[Records from a data source]
● ● ● ● ● ● ●

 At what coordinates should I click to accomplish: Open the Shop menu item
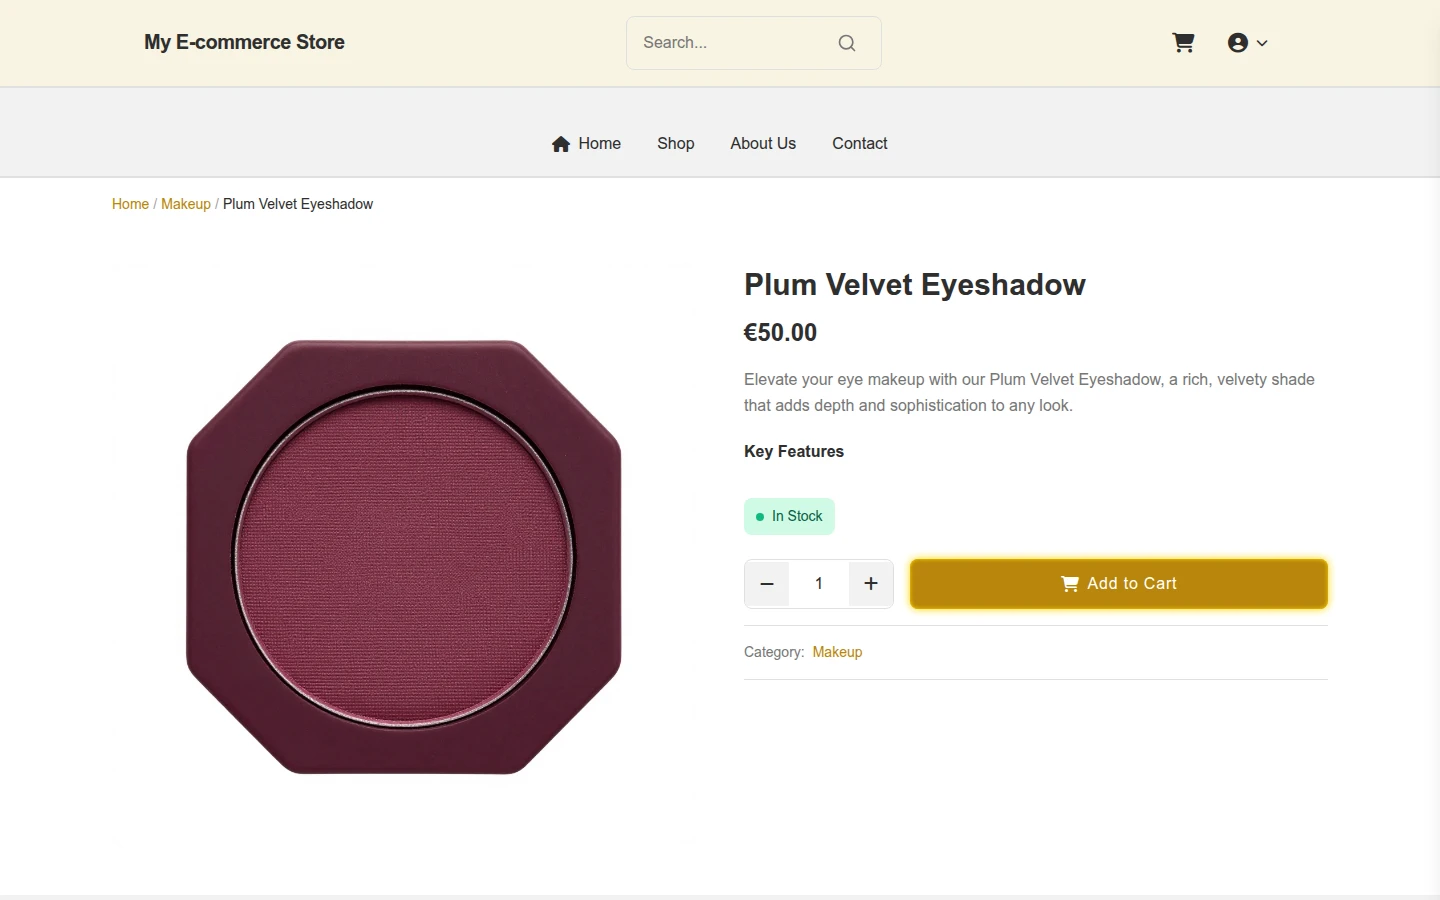click(x=676, y=144)
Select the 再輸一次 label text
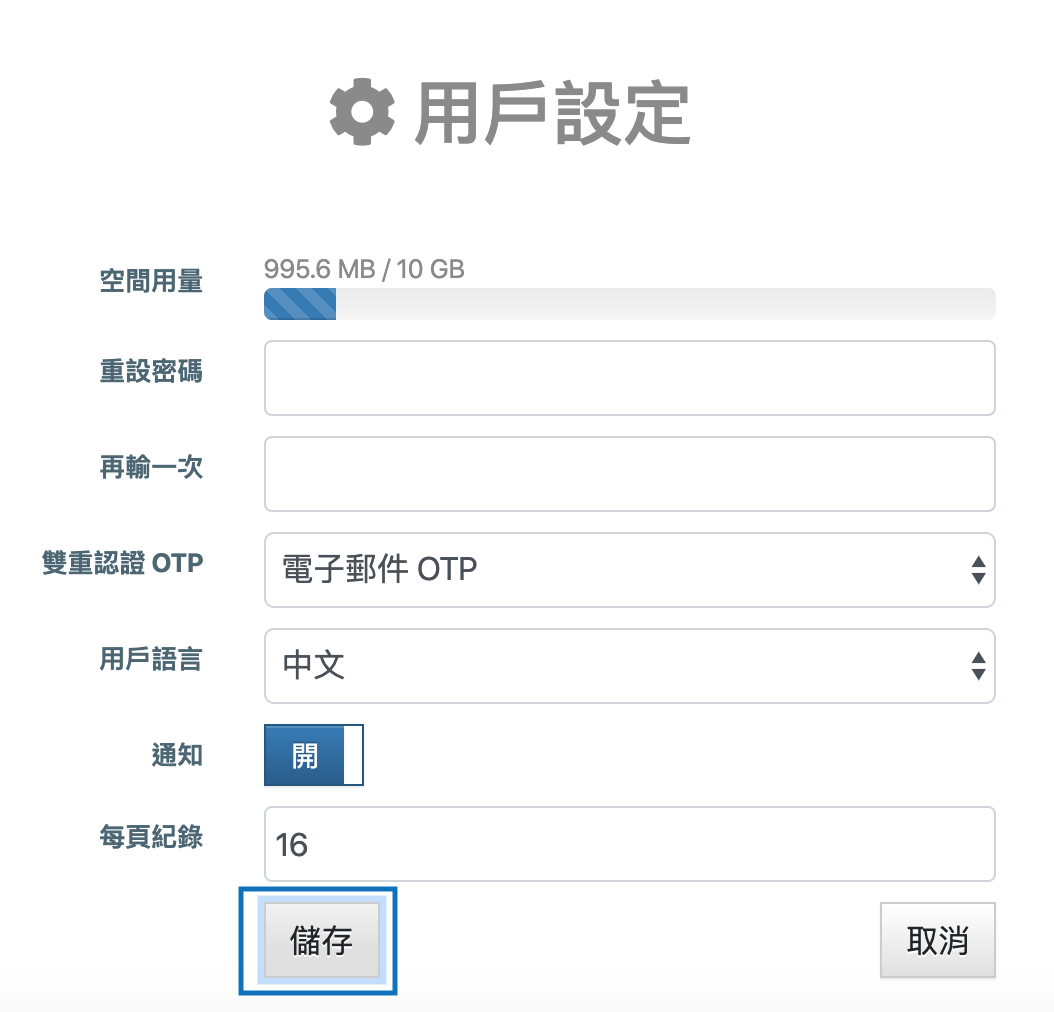 (151, 467)
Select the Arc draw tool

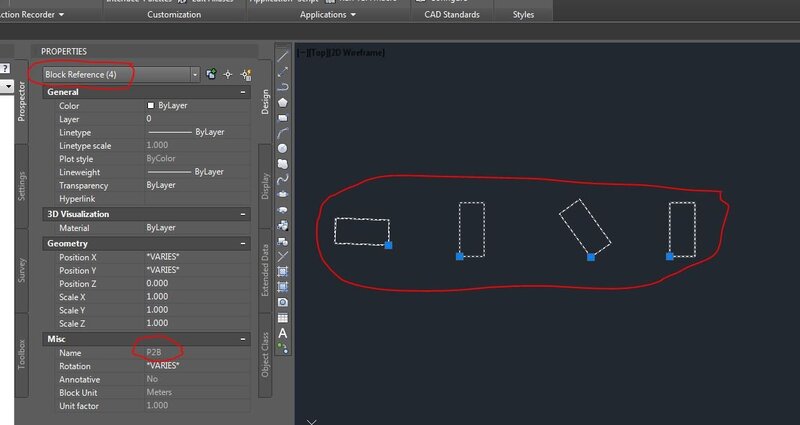click(x=283, y=131)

● ● ● ● ● ● ●

» WHAT TO DO: Set the pictures aside and reproduce the data above exactly.

» SOLUTION TO THE PROBLEM:
 At what coordinates should I click to accomplish: Open the Shop menu item
click(x=676, y=144)
Select the 再輸一次 label text
 (151, 467)
Select the Arc draw tool

click(x=283, y=131)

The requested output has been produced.